Para o Espiritismo, essa doença tem sua origem na obsessão. E nos responsabiliza a partir do momento em que somos livres no uso do livre-arbítrio.


Cabe a nós, sempre, estar atentos à nossa vigilância para nos proteger dos nossos antigos cobradores do passado. Deixando o caminho livre para as suas cobranças, nos tornamos vítimas das suas manipulações, atormentando nossas vidas.


Vamos ver o que Herculano Pires, na abertura do livro Diálogo dos Vivos, nos fala sobre o assunto:


“A obsessão mundial pelo álcool, no plano humano, corresponde a um quadro apavorante de vampirismo no plano espiritual. A medicina atual ainda reluta – e infelizmente nos seus setores mais ligados ao assunto, que são os da psicoterapia – em aceitar a tese espírita da obsessão. Mas as pesquisas parapsicológicas já revelaram, nos maiores centros culturais do mundo, a realidade da obsessão. De Rhine, Wickland, Pratt, nos Estados Unidos, a Soal, Carrington, Price, na Inglaterra, até a outros parapsicólogos materialistas, a descoberta do vampirismo se processou em cadeia. Todos os parapsicólogos verdadeiros, de renome científico e não marcados pela obsessão do sectarismo religioso, proclamam hoje a realidade das influências mentais entre as criaturas humanas, e entre estas e as mentes desencarnadas”.
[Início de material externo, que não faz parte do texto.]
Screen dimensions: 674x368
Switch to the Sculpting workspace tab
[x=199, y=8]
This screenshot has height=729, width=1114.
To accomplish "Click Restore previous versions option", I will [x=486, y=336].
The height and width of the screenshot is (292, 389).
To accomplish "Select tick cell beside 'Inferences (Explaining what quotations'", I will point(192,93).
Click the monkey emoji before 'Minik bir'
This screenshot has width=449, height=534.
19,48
André Luiz (Espírito) nos mostra, em seu livro Sexo e Destino, capítulo VI, como os Espíritos conseguem levar um indivíduo a beber e, ao mesmo tempo, usufruir das emanações alcoólicas, e também explica a nossa responsabilidade, nesse contexto.
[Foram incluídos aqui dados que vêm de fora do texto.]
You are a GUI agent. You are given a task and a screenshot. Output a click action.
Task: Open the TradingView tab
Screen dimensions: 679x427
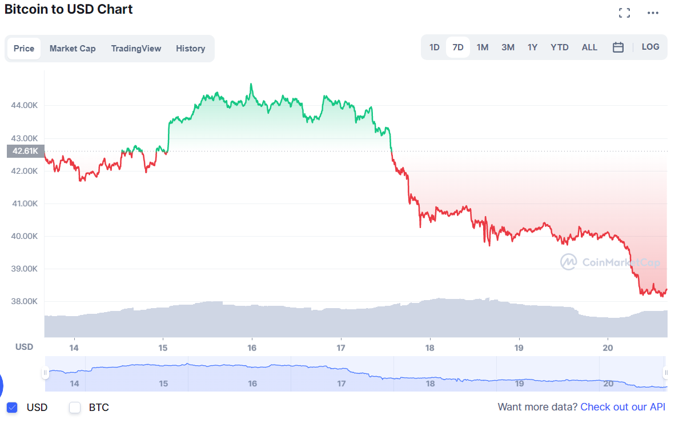pyautogui.click(x=136, y=49)

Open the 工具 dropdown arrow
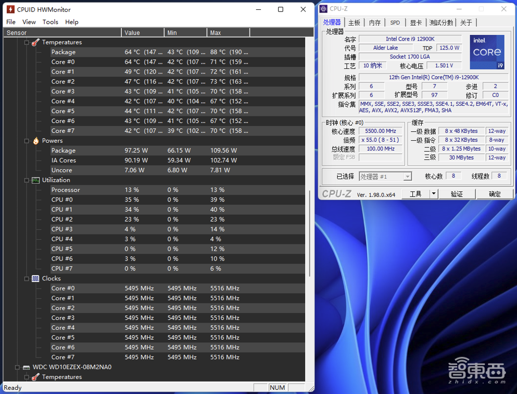(433, 194)
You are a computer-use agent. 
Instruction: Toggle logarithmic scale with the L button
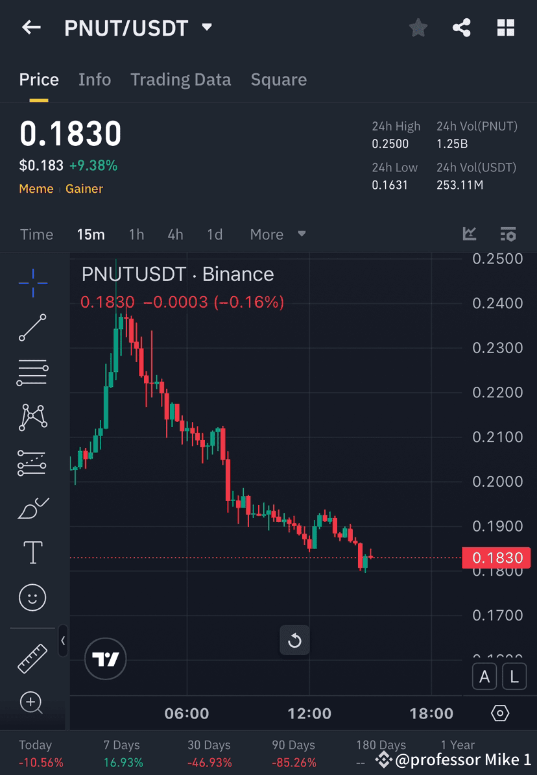(514, 676)
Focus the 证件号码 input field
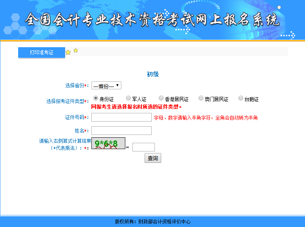 [122, 117]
Vejamos, então, uma passagem desse capítulo, quando dois amigos espirituais observam uma cena de obsessão e ressalta a nossa responsabilidade:


“Como situar o problema? Se víramos Cláudio aparentemente reduzido à condição de um fantoche, como proceder na aplicação da justiça? Se ao invés de bebedice, estivéssemos diante de um caso criminal? Se a garrafa de uísque fosse arma determinada, para insultar a vida de alguém, como decidir? A culpa seria de Cláudio que se submetia ou dos obsessores que o comandavam?
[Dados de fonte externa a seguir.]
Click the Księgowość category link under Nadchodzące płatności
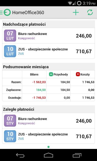Viewport: 97px width, 161px height. click(27, 38)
O irmão Félix aclarou, tranquilo:


— Ora, Neves, você precisa compreender que nos achamos à frente de pessoas bastante livres para decidir e suficientemente lúcidas para raciocinar. No corpo físico ou agindo fora do corpo físico, o Espírito é senhor da constituição de seus atributos. Responsabilidade não é título variável. Tanto vale numa esfera, quanto em outras. Cláudio e os companheiros, na cena que acompanhamos, são três consciências na mesma faixa de escolha e manifestações consequentes.”


Por isso, todo o cuidado se torna pouco para não se tornar vítima dessas tentações. Orar, orar e orar é o maior recurso que temos para seguirmos livres e seguros com a proteção de Deus.


* Sonia Maria Ferreira da Rocha reside em Angra dos Reis, RJ, estuda o Espiritismo há mais de 30 anos e é colaboradora regular do Espiritismo.net.